(Welcome to DTV Descent, a series that explores the weird and wild world of direct-to-video sequels to theatrically released movies. This week’s entry takes a bite out of a sequel to one of the best vampire movies of the past two decades.)

Vampires are something of a ubiquitous presence in horror films, and while there are more than a few brilliant examples both celebrated and more obscure the bulk seem content with offering basic thrills from head to fangs – they suck your blood, they hate Christian iconography, they can multiply with a bite, etc. Bram Stoker’s Dracula (through its numerous incarnations on the screen) cemented the idea of alluring and debonair vampires wooing the unlucky to their sexy doom, and that remains the most common iteration up through the likes of Interview with the Vampire (1994) and Twilight (2008). Plenty of others have gone different routes from the comedic (Buffy the Vampire Slayer, 1992) to the artistic (The Hunger, 1983) and the exploitative (Blacula, 1972) to the metaphorical (The Addiction, 1995).

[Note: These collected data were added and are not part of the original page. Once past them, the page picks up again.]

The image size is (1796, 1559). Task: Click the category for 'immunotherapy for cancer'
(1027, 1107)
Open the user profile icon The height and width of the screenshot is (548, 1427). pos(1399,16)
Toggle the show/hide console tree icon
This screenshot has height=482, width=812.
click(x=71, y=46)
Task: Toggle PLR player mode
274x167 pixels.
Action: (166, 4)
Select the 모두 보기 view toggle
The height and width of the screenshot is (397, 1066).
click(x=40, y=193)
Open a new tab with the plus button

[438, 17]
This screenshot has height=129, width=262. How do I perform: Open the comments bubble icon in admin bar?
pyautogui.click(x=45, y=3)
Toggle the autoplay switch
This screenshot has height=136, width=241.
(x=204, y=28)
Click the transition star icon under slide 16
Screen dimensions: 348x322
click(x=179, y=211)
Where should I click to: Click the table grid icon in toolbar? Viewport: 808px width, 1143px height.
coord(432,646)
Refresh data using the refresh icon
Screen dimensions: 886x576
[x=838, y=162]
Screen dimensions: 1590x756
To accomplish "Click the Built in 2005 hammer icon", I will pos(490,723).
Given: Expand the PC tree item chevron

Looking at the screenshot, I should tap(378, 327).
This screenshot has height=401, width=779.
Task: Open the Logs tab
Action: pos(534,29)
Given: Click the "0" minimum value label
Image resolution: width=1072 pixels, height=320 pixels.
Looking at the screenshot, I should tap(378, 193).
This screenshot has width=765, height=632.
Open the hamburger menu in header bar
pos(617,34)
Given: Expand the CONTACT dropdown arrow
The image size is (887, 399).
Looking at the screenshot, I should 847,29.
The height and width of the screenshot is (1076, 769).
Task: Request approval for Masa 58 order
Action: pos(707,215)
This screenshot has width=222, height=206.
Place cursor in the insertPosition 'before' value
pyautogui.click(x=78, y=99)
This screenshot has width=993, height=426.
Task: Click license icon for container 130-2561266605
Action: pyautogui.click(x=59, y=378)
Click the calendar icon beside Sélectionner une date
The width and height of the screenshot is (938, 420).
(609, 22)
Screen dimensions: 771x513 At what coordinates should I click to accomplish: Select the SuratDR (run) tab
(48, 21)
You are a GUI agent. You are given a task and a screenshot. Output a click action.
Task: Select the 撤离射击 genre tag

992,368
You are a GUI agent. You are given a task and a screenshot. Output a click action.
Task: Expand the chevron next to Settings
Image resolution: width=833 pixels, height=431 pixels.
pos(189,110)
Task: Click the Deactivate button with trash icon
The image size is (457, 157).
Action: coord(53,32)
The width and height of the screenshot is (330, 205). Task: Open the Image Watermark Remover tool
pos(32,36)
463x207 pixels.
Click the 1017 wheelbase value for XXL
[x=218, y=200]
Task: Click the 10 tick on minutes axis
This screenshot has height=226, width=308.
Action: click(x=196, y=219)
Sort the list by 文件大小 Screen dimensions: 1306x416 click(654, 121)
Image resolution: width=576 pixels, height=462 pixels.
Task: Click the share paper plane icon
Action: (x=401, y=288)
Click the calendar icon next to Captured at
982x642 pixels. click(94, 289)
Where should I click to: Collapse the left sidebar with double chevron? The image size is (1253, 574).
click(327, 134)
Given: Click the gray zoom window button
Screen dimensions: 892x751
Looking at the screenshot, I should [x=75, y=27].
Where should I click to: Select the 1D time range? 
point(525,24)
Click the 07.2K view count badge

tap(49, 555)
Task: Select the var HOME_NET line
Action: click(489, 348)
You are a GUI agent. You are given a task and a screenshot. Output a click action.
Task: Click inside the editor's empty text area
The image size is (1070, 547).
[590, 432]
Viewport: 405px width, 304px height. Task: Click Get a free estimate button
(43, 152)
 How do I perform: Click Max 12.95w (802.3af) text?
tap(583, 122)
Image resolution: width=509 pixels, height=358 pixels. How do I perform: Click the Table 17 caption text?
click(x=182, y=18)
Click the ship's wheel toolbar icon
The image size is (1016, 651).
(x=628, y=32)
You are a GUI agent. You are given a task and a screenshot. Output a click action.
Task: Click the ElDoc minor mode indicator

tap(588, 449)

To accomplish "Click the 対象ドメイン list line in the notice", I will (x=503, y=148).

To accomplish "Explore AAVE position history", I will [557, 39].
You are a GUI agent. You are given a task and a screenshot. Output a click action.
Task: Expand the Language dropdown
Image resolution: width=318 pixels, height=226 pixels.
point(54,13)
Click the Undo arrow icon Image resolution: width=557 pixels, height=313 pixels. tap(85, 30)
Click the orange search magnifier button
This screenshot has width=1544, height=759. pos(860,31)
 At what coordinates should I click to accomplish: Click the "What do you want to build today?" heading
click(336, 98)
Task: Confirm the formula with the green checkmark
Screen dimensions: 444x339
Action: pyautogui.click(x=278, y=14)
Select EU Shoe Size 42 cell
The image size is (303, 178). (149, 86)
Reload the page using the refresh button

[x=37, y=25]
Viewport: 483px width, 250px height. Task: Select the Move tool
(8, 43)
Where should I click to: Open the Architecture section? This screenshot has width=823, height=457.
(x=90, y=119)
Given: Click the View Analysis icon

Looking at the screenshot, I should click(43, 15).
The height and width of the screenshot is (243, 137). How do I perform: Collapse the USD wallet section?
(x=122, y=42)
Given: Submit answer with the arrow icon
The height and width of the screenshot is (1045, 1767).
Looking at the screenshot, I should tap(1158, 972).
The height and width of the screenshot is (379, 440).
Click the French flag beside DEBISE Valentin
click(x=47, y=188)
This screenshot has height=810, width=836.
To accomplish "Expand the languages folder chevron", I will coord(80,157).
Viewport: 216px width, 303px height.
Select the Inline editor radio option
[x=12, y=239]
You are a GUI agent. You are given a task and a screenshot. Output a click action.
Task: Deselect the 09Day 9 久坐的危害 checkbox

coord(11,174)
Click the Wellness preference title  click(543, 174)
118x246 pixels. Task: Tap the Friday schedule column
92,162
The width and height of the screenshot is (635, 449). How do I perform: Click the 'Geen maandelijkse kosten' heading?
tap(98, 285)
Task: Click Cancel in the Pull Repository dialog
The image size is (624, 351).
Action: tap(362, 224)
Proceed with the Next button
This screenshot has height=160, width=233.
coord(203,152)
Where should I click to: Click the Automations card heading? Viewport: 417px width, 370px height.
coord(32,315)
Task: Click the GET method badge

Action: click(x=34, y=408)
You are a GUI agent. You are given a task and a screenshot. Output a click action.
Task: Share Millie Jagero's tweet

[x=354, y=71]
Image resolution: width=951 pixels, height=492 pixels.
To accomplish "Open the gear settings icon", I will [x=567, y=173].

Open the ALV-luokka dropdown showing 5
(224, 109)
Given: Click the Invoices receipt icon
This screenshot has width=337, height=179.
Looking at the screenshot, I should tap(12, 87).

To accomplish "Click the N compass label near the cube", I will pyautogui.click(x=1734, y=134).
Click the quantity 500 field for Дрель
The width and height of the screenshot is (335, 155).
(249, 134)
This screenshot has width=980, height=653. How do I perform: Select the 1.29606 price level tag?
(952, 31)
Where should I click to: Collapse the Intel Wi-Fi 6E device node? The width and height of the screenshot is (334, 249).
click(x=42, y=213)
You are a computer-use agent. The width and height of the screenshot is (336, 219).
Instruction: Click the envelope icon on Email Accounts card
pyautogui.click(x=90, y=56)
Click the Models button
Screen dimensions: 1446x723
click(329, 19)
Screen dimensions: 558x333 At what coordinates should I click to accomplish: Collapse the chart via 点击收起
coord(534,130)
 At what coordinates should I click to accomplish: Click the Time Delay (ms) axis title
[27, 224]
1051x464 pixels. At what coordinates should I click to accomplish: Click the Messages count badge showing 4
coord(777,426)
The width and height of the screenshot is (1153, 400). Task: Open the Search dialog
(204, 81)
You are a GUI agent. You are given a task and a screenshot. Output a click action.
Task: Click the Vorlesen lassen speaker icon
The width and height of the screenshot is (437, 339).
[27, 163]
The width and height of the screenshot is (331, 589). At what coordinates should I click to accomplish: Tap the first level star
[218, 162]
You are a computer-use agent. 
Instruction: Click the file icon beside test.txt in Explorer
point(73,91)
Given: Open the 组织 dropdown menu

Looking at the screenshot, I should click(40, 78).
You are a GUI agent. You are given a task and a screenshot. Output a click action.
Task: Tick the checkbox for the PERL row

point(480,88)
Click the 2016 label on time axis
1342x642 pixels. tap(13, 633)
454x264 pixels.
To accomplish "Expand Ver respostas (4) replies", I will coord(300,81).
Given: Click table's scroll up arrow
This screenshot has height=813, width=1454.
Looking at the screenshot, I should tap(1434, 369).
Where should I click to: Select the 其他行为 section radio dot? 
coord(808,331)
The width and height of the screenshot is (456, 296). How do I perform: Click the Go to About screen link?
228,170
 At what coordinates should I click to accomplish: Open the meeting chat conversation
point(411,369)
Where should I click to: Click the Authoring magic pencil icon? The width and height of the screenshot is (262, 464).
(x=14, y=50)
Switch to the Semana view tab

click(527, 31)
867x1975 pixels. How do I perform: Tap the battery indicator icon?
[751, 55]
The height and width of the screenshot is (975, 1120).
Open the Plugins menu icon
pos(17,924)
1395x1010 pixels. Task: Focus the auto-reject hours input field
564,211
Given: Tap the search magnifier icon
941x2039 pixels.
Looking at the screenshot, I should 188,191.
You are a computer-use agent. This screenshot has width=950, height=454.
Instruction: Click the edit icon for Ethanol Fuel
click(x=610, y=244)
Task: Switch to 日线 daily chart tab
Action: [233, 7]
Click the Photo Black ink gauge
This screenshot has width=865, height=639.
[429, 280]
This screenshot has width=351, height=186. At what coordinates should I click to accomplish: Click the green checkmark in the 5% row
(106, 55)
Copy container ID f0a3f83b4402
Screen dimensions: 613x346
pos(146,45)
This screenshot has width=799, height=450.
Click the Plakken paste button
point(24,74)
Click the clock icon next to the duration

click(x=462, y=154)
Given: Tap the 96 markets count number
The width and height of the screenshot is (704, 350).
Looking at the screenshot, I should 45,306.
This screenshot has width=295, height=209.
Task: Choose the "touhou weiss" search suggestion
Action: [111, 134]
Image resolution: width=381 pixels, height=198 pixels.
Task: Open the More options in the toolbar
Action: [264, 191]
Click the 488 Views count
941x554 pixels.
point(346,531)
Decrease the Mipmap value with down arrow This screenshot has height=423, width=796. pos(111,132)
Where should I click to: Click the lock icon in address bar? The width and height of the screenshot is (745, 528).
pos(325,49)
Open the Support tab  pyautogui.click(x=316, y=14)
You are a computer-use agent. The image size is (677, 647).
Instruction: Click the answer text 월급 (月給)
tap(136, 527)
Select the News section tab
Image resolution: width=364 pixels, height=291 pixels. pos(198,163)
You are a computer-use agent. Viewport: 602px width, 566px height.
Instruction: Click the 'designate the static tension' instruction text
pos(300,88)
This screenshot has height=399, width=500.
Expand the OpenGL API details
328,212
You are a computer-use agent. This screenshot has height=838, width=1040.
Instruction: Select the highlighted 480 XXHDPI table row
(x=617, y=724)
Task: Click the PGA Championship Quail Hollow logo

What we don’t get nearly enough of, though, are vampire movies that treat the bloodsucking beasts like the straight-up monsters they are. Forget cool, sexy, and beguiling – sometimes you just want a vampire movie that embraces their visceral nature and delivers sequences of full-on carnage and horror. The best movie to answer that call is David Slade’s 30 Days of Night (2007).

It’s bloody as hell, beautifully shot – that overhead tracking shot is an all-timer – and emotionally horrifying, and if you haven’t seen it (at all or recently) you should probably remedy that. It also received a direct-to-video sequel in 2010 with the redundantly titled 30 Days of Night: Dark Days. Does it live up to the original’s high standards or does it crumble to dust before our eyes?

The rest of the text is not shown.